10. Latent heat of sublimation is given by
a) l(sublimation) = -2.303*(R)*(d(1/T)/d(log p ))
b) l(sublimation) = +2.303*(R)*(d(log p )/d(1/T))
c) l(sublimation) = +2.303*(R)*(d(1/T)/d(log p ))
d) l(sublimation) = -2.303*(R)*(d(log p )/d(1/T))
Answer: d
Clarification: This is the expression for finding the latent heat of sublimation.
11. An application requires R-12 at −140°C. The triple-point temperature is −157°C. Find the pressure of the saturated vapour at the required condition.
a) 0.0058 kPa
b) 0.0098 kPa
c) 0.0068 kPa
d) 0.0088 kPa
Answer: b
Clarification: The lowest temperature for R-12 is -90°C, so it must be extended to -140°C using the Clapeyron equation.
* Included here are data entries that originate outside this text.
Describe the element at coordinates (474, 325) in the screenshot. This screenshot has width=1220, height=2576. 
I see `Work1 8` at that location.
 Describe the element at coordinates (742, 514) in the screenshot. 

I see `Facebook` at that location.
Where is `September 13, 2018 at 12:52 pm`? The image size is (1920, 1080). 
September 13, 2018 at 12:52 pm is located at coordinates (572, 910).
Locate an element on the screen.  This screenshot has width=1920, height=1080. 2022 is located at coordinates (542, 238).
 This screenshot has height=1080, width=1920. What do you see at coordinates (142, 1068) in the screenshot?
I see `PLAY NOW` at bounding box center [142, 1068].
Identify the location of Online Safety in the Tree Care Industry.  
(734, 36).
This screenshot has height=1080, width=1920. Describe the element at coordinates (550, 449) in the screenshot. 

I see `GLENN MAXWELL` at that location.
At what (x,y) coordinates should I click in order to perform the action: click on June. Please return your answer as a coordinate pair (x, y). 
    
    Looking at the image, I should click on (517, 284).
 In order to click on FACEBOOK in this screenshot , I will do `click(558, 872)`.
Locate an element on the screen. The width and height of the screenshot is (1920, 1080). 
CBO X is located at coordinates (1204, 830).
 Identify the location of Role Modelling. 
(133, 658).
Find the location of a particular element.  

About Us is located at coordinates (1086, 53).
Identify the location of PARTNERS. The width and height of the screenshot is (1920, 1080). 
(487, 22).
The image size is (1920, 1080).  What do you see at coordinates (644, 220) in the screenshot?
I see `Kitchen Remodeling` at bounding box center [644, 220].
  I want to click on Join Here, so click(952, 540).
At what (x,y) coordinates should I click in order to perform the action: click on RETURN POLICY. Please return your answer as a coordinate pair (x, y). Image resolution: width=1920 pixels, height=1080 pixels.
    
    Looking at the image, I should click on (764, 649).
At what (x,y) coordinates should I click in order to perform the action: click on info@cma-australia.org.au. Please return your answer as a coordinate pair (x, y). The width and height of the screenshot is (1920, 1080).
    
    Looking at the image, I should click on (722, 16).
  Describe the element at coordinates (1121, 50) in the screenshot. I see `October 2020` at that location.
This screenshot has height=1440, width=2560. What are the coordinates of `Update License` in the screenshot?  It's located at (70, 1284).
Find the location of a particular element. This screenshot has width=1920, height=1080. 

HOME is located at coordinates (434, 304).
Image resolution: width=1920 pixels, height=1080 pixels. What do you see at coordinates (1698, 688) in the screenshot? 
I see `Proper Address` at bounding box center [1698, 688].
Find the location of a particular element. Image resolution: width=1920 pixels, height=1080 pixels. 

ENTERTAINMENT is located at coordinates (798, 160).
at T1= -90°C = 183.2 K, P1 = 2.8 kPa
R = 8.3145/120.914 = 0.068 76 kJ/kg K
ln P/P1 = (hfg/R)(T-T1)/(T*T1)
= (189.748/0.068 76)[(133.2 – 183.2)/(133.2 × 183.2)] = -5.6543
P = 2.8 exp(-5.6543) = 0.0098 kPa.
12. Ice (solid water) at −3°C and 100 kPa, is compressed isothermally until it becomes liquid. Find the required pressure.
a) 20461 kPa
b) 30461 kPa
c) 40461 kPa
d) 50461 kPa
Answer: c
Clarification: Water, triple point T = 0.01°C, P = 0.6113 kPa, vf = 0.001 m^3/kg,
hf = 0.01 kJ/kg, vi= 0.001 0908 m^3/kg, hi = -333.4 kJ/kg
dPif/dT = (hf – hi)/[(vf – vi)T] = 333.4/(-0.0000908 × 273.16) = -13442 kPa/K
∆P = (dPif/dT)*∆T = -13442(-3 – 0.01) = 40460 kPa
P = P(tp) + ∆P = 40461 kPa.
13. Estimate the freezing temperature of liquid water at a pressure of 30 MPa.
a) -2.2°C
b) 0°C
c) -0.2°C
d) -1.2°C
Answer: a
Clarification: At the triple point,
vif = vf – vi = 0.001000 – 0.0010908 = -0.0000908 m^3/kg
hif = hf – hi = 0.01 – (-333.40) = 333.41 kJ/kg
dPif/dT = 333.41/[(273.16)(-0.0000908)] = -13 442 kPa/K
at P = 30 MPa, T = 0.01 + (30 000-0.6)/(-13 442) = = -2.2°C.